PD18-10: Germline Testing in Renal Cell Carcinoma : Can Enrichment Features Help Predict Germline Alterations?

Alexis Rompre-Brodeur*, Nikhil Gopal, Jeunice Owens-Walton, Bradley Webster, Michael Daneshvar, Christopher Ricketts, Cathy Vocke, Laura Schmidt, Beth Ryan, W. Marston Linehan, Mark W. Ball, Bethesda, MD

Introduction: Renal cell carcinoma (RCC) resulting from a germline alteration accounts for 5-8% of RCC cases. Patients can present enrichment features that may help predict germline alterations, including early onset (EO) defined as age of diagnosis =46, bilateral multifocal (BMF), or familial history of renal cancer (FRC). Current recommendations for germline testing suffer from lack of high-quality evidence. We sought to characterize the frequency of germline alterations in these potentially enriched populations.
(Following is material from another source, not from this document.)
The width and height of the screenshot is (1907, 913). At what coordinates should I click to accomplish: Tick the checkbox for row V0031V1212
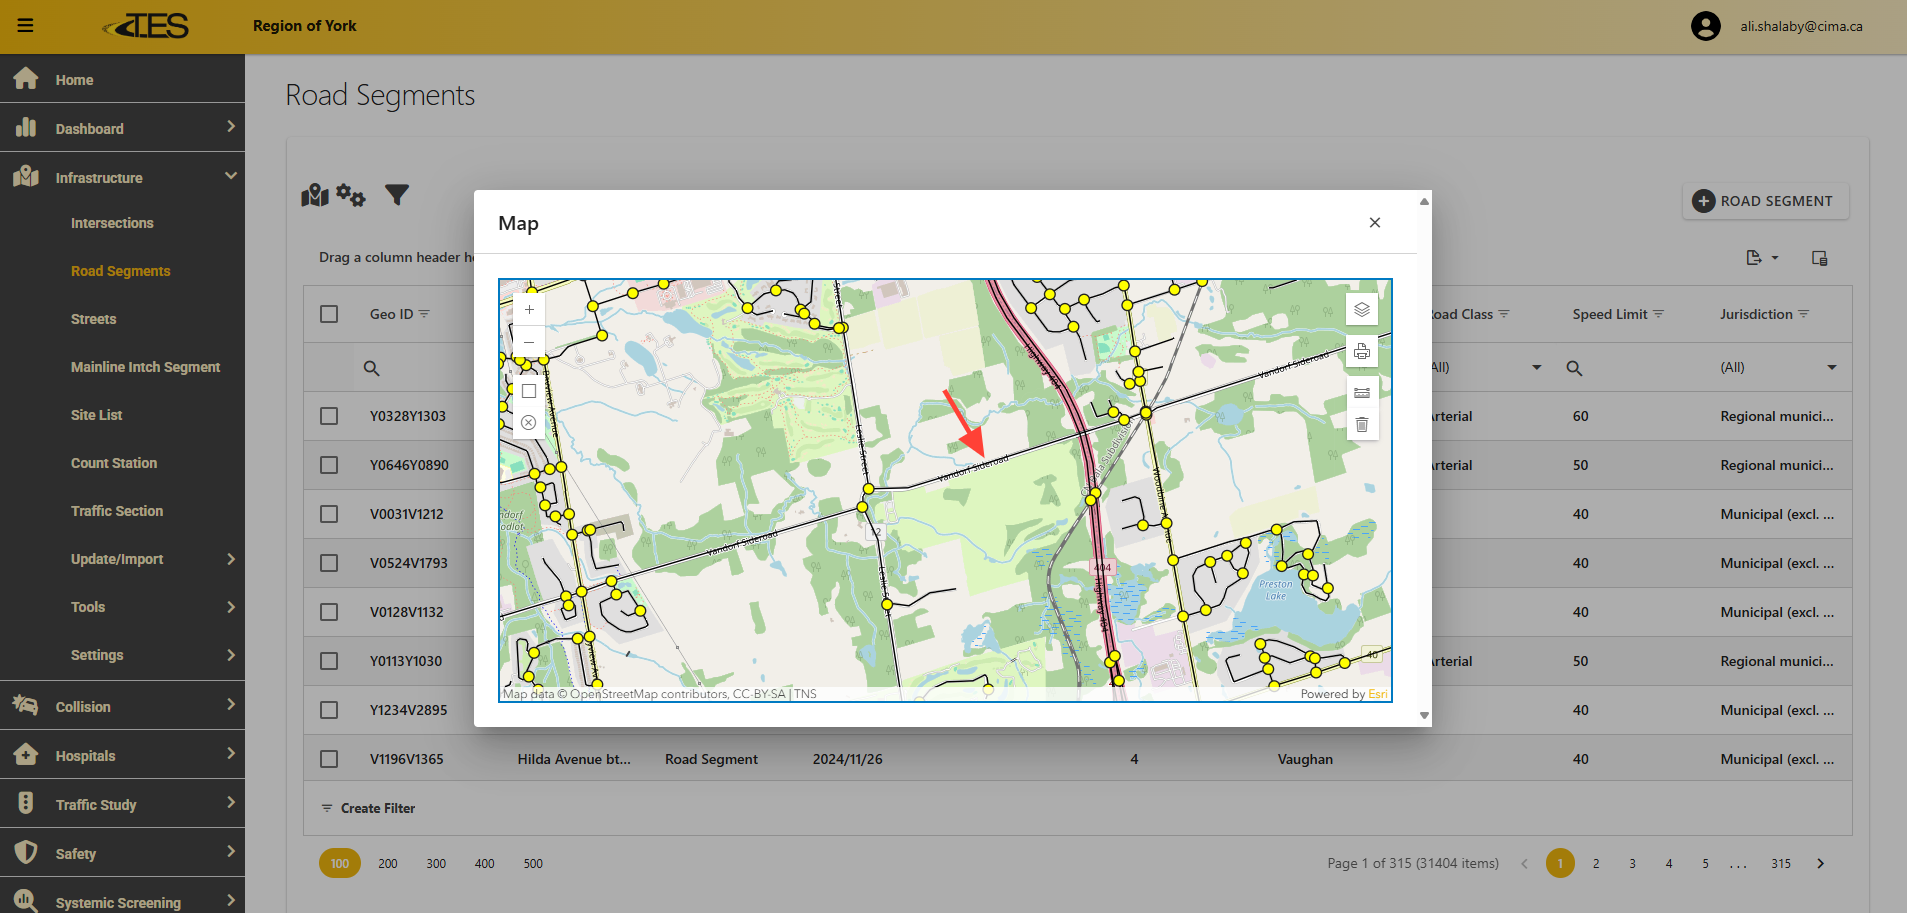(x=329, y=514)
Methods: Patients treated at our institution from 2016-2021 tested with commercial germline panels for hereditary RCC genes were analyzed. Patients with personal or family history of hereditary RCC syndrome and patients with no history of a solid kidney tumor were excluded.  Comparative statistical analysis, multivariate logistic regression and odd ratios (OR) were used to determine which group had the highest frequency of germline alterations.

Results: Over the study period, 249 eligible patients underwent RCC germline testing. Of these, 221 had at least one potential enrichment features, including 110 with EO, 145 BMF and 64 FRC. Panel results were positive in 37(14.9%) patients, negative in 171(68.7%), or presented a variant of uncertain significance (VUS) in 41(16.5%).  Additional enrichment features increased the proportion of positive results; patients with no features had positive results in 7.1% of cases, 1 feature 11.9%, 2 features 19.7% and 3 features 36.4%. Each additional enrichment feature increased the odds of identifying a germline alteration by OR=2.12 (95%CI:1.28-3.62, p=0.04). In a multivariate logistic regression model, individual enrichment features had the following OR for germline alterations: FRC OR=2.92 (95%CI:1.35-6.31) p=0.006; BMF OR=1.68 p=0.199; EO OR=1.82 p=0.118. Simultaneous occurrence of EO+FRC was associated with an OR=2.89 (95%CI:1.03-7.65) p=0.036.

Conclusions: Patients with early onset, bilateral multifocal or familial history of renal cancer are enriched populations with more frequent germline alterations than patients without one of these features. The odds of a germline alteration doubles with each additional enrichment feature. These findings support germline panel testing in these enriched populations.

Source of Funding: Intramural Research Program, NCI, NIH.